Critics of Malaysia's historically lackluster efforts to protect trafficking victims may want to wait and see its effects before offering praise, particularly in the wake of controversy after the State Department bumped the country's human trafficking assessment from Level 3, the most severe, up to Level 2.
It's a small but critical change: In June, Congress gave President Obama the go-ahead to pursue trade negotiation, like the Trans-Pacific Partnership, so long as no Tier 3 countries were on the list.
The State Department's report notes progress, but identifies numerous ongoing problems, from the need for "victim-centered" policies to calls to enforce the ban on confiscating worker passports.
Human rights advocates remained unimpressed with Malaysia's reforms.
"You couldn't have devised a worse system if you tried," Asia Deputy Directory Phil Robertson said in an interview with Free Malaysia Today. "Not only is it rife with corruption and human rights abuses, it also outsources the responsibility of hiring the migrant workers to shadowy employers and prevents the establishment of any systematic regulation."
In 2010, Human Rights Watch denounced Malaysia's entire migrant worker program as an "excellent system of human trafficking" with rampant debt bondage.
Human rights advocates criticized the State Department for letting politics trump victims' needs, while a Reuters investigation revealed that senior officials overrode the US government's own rights analysts, who opposed upgrading Malaysia to Level 2.
Mr.
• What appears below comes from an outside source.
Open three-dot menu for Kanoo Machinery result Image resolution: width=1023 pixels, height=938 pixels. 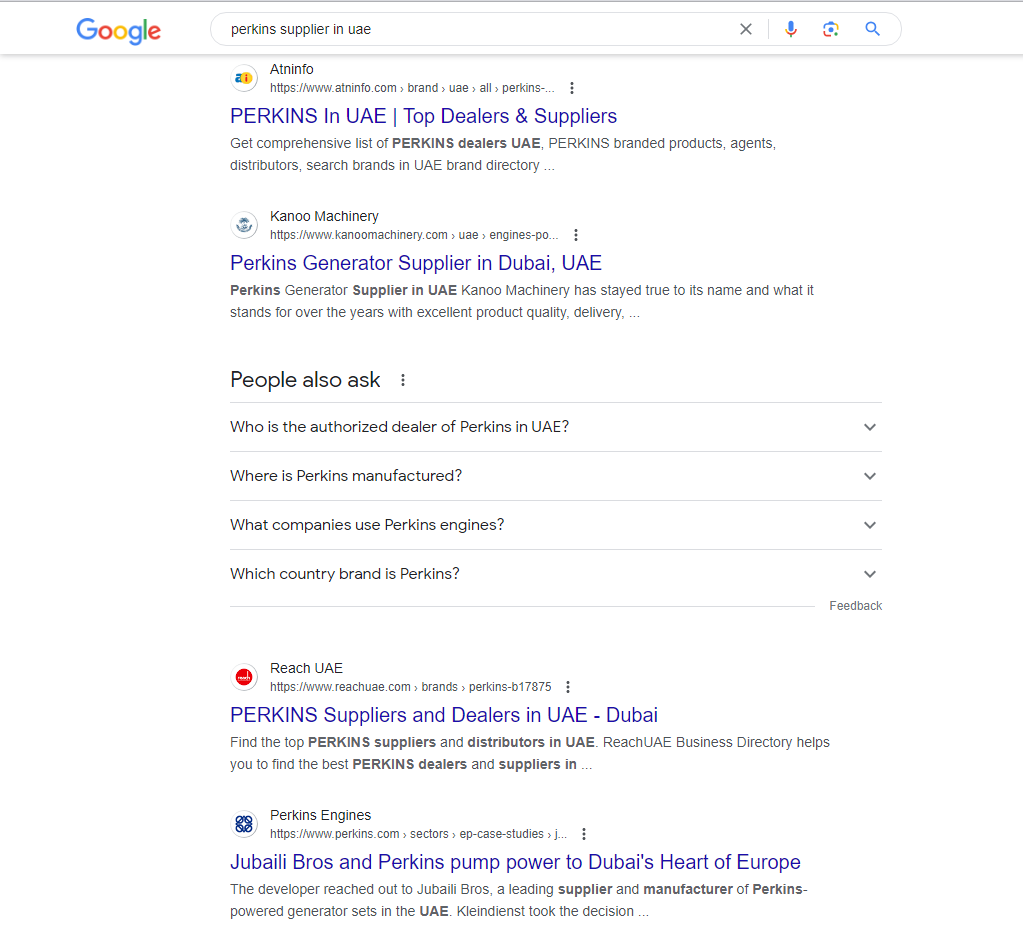coord(576,235)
Robertson was skeptical of government efforts to reform recruitment, calling even legal agencies "fly-by-night operators."
Kathleen Newland, senior fellow and co-founder of the Migration Policy Institute in Washington, D.C., says that streamlining worker applications "is an important step in the right direction" to "liberate" migrants from the cycle of smuggling, debt, and abuse, but predicts that the new program will face difficulties in reaching the most vulnerable potential victims.
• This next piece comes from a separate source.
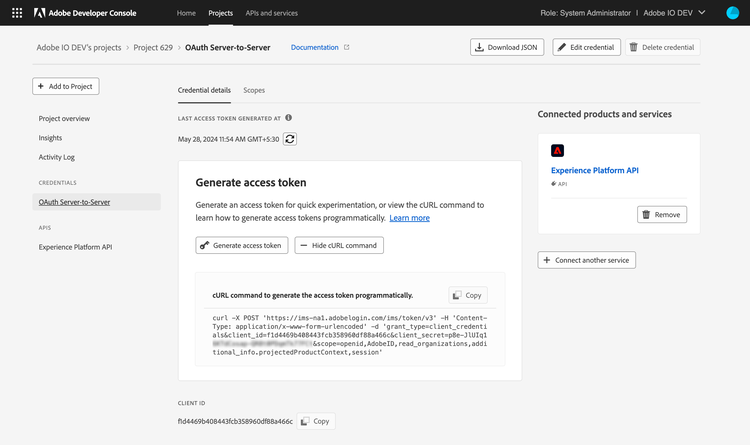Switch to the Scopes tab
This screenshot has height=445, width=750.
pos(254,90)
Their first dilemma: limited Internet access – and literacy.
An online platform could simplify the mounds of paperwork required for a work visa, which often push migrants towards illegal immigration, she says, but a web connection may prove hard to come by in migrants' home countries.
And even for workers with the Internet, exploitative recruiters, both legal or illegal, could find ways to take advantage: Although the vast majority of Malaysia's foreign workers have basic literacy, only half have more than a primary education.
Ultimately, Ms. Newland suggests, the government can only do so much as long as demand for work continues to outpace the number of legal jobs for foreigners, driving workers towards risky illegal alternatives that can, at first glance, seem less onerous than dealing with official documents and fees.
For the time being, Malaysia's bare-bones working conditions for migrants – often bordering on forced labor, and frequently begun with dangerous, packed-boat journeys – are still not enough to keep them from "just get[ting] on the boat" without papers, Newland says, pushing them further along the path to exploitation.
Worldwide, governments looking to tackle migrant labor abuse are being urged by non-government organization- and industry-led initiatives to eliminate jobseeker fees entirely. The International Recruitment Integrity System, for example, is a voluntary campaign to encourage the "gold standard" of companies paying for headhunter services, rather than the other way around.
"The fact is that Malaysia cannot run its economy without migrant workers," Robertson told Free Malaysia Today. "To continue treating them so shoddily is also extremely short-sighted."